### EXERCISE REQUIREMENTS
• 1. Copy out the stretch of the Panama Papers passage from "But still, the" through "their offshore money.".
• 2. Pick up the Panama Papers passage after its final sentence and write what comes next.
## start TEXT EXTRACT
According to the International Consortium of Investigative Journalists, there were 211 people with addresses in the U.S. who own companies that were included in the Panama Papers data. According to Fusion, it’s unclear whether any or all of those 211 people are U.S. citizens, and that number only includes information from the most recent years rather than all of the 11.5 million documents leaked as part of the Panama Papers scandal. In other words, that number of 211 is only scratching the surface, so it will grow.
But still, the high representation of other countries in the documents makes it seem like Americans are underrepresented—particularly since a Senate subcommittee estimated in 2014 that about $150 billion in tax revenue that should be going into U.S. coffers is going overseas.
So where are all the Americans in the Panama Papers?
Offshore finance experts who spoke with Fusion floated numerous ideas, with the most interesting being that Americans may simply be better at hiding their tracks. For one thing, the U.S. Foreign Account Tax Compliance Act was in the works for more than five years, so Americans probably had lots of motivation and ample time to make it more difficult to track their offshore money.
## end TEXT EXTRACT
## start GIVEN DATA
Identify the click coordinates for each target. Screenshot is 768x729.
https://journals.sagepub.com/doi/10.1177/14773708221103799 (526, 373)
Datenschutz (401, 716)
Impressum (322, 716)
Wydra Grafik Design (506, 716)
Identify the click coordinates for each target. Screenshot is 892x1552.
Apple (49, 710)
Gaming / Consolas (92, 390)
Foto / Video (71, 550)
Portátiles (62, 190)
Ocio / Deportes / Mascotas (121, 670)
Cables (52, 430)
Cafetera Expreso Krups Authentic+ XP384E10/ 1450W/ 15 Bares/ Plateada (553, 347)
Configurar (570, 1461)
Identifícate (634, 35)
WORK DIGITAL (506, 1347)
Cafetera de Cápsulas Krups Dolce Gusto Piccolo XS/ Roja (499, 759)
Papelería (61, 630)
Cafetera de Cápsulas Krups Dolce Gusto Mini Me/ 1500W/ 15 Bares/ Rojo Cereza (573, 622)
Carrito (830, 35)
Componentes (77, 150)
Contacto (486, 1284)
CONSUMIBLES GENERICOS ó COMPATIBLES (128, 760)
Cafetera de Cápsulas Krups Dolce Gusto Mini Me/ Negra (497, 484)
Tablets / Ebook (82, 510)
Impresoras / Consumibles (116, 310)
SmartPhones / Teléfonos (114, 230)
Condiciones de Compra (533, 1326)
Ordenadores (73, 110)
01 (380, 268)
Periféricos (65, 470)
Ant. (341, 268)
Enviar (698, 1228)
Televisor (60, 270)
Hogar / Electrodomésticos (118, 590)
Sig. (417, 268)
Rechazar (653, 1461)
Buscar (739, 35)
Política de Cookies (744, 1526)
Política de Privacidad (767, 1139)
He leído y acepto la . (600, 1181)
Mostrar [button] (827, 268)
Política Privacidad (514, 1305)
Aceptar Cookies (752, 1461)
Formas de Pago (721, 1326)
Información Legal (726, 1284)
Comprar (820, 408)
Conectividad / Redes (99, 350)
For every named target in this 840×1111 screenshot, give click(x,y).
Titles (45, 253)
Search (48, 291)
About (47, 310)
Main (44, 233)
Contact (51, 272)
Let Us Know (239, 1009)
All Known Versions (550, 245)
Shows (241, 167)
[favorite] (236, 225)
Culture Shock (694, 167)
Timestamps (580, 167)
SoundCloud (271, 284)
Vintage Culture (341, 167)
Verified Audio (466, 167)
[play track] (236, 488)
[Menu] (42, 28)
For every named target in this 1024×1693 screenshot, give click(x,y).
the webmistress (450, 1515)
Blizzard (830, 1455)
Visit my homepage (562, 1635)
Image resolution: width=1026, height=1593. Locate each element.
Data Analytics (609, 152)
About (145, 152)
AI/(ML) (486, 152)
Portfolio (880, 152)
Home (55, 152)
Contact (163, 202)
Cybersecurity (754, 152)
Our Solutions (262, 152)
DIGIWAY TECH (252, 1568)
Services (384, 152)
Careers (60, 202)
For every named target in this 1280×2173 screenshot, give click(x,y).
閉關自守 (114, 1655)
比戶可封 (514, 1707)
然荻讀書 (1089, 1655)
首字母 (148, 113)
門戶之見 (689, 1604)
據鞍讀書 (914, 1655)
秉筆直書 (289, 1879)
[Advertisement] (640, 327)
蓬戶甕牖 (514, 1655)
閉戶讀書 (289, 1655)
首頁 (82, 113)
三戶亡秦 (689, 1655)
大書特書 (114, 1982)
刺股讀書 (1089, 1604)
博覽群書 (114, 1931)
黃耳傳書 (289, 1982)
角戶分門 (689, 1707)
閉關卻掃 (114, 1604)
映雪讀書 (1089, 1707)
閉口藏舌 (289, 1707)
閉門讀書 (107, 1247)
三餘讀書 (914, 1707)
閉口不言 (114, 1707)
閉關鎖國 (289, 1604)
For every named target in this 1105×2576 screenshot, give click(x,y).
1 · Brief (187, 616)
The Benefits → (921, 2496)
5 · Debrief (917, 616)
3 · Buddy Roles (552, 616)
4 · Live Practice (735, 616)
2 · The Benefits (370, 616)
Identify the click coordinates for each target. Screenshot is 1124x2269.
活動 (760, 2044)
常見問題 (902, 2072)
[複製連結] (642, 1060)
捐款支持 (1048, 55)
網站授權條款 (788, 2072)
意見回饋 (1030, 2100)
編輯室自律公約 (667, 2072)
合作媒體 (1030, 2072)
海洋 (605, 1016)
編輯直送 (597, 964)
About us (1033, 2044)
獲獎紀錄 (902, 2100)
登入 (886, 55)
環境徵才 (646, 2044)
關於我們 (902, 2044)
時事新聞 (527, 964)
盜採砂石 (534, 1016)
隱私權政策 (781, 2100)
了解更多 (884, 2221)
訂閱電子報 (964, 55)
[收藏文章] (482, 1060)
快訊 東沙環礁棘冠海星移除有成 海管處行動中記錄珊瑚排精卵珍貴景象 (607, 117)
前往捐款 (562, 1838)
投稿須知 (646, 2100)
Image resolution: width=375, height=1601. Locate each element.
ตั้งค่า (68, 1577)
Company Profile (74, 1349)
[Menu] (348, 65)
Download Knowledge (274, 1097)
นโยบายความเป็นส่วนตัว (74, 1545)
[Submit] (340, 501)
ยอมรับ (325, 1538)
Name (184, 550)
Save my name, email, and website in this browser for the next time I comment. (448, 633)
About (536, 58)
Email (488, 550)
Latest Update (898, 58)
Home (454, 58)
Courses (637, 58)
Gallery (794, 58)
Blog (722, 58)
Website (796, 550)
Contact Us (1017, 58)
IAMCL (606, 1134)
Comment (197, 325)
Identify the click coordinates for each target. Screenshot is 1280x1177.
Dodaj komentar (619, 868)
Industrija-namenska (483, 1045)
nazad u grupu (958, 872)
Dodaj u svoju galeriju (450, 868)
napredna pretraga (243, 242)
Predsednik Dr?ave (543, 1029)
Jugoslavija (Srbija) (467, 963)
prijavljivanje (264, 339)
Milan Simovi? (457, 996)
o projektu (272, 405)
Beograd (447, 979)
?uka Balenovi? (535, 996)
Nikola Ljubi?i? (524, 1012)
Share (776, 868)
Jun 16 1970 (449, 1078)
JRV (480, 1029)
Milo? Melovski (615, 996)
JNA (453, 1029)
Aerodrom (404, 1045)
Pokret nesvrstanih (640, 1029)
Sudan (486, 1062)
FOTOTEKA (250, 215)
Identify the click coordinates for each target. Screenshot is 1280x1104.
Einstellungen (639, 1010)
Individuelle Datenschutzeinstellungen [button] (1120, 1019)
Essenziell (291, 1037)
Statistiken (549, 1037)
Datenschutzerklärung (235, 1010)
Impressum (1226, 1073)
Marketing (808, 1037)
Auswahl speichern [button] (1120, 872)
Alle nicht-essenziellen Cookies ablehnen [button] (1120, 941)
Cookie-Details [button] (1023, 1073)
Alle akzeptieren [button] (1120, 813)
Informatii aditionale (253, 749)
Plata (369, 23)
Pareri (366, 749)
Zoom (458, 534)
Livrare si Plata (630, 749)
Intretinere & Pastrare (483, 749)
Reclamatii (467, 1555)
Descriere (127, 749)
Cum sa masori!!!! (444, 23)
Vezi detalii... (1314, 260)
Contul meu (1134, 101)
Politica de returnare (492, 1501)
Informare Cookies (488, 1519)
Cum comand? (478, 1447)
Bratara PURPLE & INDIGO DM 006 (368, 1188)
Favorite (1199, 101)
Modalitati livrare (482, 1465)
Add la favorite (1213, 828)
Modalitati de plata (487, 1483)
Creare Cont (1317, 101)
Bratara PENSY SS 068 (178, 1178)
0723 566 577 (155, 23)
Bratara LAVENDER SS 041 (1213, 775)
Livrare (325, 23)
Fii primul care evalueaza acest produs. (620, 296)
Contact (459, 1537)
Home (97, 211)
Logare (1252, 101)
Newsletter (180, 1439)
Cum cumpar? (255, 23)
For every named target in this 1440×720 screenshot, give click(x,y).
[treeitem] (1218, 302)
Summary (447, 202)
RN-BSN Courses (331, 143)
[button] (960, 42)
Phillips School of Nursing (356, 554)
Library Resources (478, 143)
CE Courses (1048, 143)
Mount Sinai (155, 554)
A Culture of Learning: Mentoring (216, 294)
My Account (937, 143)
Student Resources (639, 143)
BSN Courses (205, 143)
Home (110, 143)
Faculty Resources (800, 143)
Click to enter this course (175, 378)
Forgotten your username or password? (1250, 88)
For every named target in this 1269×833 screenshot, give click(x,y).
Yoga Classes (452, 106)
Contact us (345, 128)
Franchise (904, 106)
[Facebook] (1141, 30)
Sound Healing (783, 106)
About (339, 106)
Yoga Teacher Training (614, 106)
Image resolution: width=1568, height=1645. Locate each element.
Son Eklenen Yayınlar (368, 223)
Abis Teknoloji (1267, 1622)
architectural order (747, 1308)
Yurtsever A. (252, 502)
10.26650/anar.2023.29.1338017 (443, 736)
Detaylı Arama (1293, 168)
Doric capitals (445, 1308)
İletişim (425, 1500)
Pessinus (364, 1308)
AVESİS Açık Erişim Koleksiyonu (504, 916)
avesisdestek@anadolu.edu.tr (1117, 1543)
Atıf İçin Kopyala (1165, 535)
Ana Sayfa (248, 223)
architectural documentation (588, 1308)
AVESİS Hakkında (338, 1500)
## end GIVEN DATA
### RESPONSES FOR EACH TASK
• 1.
But still, the high representation of other countries in the documents makes it seem like Americans are underrepresented—particularly since a Senate subcommittee estimated in 2014 that about $150 billion in tax revenue that should be going into U.S. coffers is going overseas.
So where are all the Americans in the Panama Papers?
Offshore finance experts who spoke with Fusion floated numerous ideas, with the most interesting being that Americans may simply be better at hiding their tracks. For one thing, the U.S. Foreign Account Tax Compliance Act was in the works for more than five years, so Americans probably had lots of motivation and ample time to make it more difficult to track their offshore money.

• 2.
Tax Justice Network Economist and Senior Advisor James Henry suggested to Fusion that Americans no longer need to go to Panama to evade taxes because there is “an onshore tax haven industry in the US that is as secretive as anywhere.” He mentioned LLCs, which can be created in 49 states, although I hardly see how they qualify as a tax haven since they’re a way for average individuals to avoid being double-taxed. Unfortunately though any assistance provided to average people to help them pay taxes only once can be exploited by others. He also mentioned trusts, but again, what they allow people to do could hardly save Americans as much money as going offshore.
Other experts also mentioned that Americans can easily set up shell companies to avoid taxes, which is a good point, however. And then there’s the fact that Nevada doesn’t require the people forming a company to give their identities, said another expert, which he argued makes the state more secret than the British Virgin Islands.
Not as big of a problem in the U.S.?
In a post on Yahoo Finance, Rick Newman reports that so far the only American mentioned in the Panama Papers is author and financier Marianna Olszewski, which clearly must be based on different analysis than what the Fusion post is based on. He argues that rich Americans simply don’t need tax havens as much as wealthy individuals in other countries. Counter to that point though, just because someone doesn’t need something doesn’t mean they won’t take advantage.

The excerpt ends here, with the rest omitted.